***** TRECHO DO TEXTO

6.3.09

A traição de Marcelo

Você já ouviu falar em Marcelo Rubens Paiva?

Bom até hoje de manhã não fazia a menor idéia de quem era até esbarrar com uma crônica dele no Estadão.

Estou namorando o texto dele desde que li.

Leio muitas coisas, muitos livros, mas confesso que preciso aprofundar mais minhas leituras no quesito escritores nacionais.

A última obra brasileira que passou pelas minhas mãos foi o livro do amazonense Milton Hautom.

Vamos voltar a falar do Marcelo.

Achei a crônica suscinta e envolvente daquelas que dá vontade de desfrutar de 'uma tacada só'.

Vai um trecho abaixo...

5:51. Ela abre os olhos devagar. Antes do despertador tocar. Está de lado, na cama. Observa o visor. Que acaba de mudar para:5:52. Escuta o silêncio da casa, da rua, da cidade. Um ar gelado envolve os seus braços. Ela os coloca debaixo do cobertor.
5:53. Escuta a respiração do marido. Dorme pesado. Mas não ronca. Ele sempre dorme pesado. Como ela inveja os que dormem pesado, os que se deixam e dormem antes dela, os que dormem na posição em que se deitam, não sentem frio ou calor, não reclamam do colchão mole ou duro.
5:54. Sempre, em toda a sua vida, desde que nasceu, ela dorme depois dos outros, dorme depois dos irmãos, dos primos e dos namorados. Tem dificuldades, deita-se e pensa, ainda durante um bom tempo, às vezes uma hora, às vezes mais, a insônia, a clássica insônia, é, ela demora, faz um balanço o dia, pensa nos amigos, nos planos. Nunca teve um cara que dormisse depois dela.
5:55. Em viagem, então... Pode atravessar o Atlântico ou o Pacífico de olhos abertos, lendo ou assistindo aos filmes, chega no destino exausta e, na primeira noite, estranha tudo, o cheiro do quarto de hotel, o colchão, especialmente o travesseiro alto demais, a cama mais fria e impessoal, os ruídos do quarto, o frigobar que range, a água ou óleo que escorrem na calefação, estranha os ruídos da rua, da cidade, do país, da novidade, e não dorme.

**********

■ ENUNCIADO ■
Segundo o trecho do texto, em que jornal apareceu a crônica de Marcelo Rubens Paiva?

***** DADOS

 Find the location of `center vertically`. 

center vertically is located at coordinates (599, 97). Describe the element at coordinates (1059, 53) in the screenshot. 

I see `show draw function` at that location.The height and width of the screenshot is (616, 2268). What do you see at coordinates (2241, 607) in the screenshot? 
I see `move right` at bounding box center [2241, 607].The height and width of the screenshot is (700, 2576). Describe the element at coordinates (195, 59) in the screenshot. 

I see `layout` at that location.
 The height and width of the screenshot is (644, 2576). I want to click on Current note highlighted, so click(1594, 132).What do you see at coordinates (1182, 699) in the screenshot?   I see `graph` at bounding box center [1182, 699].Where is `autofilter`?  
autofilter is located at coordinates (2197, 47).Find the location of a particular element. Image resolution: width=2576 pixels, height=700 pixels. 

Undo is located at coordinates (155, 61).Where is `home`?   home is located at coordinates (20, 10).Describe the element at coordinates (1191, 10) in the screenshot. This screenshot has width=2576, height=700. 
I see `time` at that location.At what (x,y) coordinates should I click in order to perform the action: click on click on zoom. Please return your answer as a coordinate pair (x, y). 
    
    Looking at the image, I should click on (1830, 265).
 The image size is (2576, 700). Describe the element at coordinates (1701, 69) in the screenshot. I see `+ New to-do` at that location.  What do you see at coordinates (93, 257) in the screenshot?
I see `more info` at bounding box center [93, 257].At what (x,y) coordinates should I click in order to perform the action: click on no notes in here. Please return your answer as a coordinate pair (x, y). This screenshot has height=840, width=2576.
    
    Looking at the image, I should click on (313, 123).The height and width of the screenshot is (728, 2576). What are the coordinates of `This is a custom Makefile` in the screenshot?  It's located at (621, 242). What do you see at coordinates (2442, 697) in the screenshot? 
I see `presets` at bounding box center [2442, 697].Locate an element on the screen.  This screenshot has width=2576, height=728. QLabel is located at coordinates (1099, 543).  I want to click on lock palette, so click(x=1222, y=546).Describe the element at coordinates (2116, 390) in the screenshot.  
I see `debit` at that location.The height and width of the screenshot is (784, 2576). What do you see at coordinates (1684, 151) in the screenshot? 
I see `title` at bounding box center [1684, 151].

**********

■ RESPOSTA ■
No Estadão.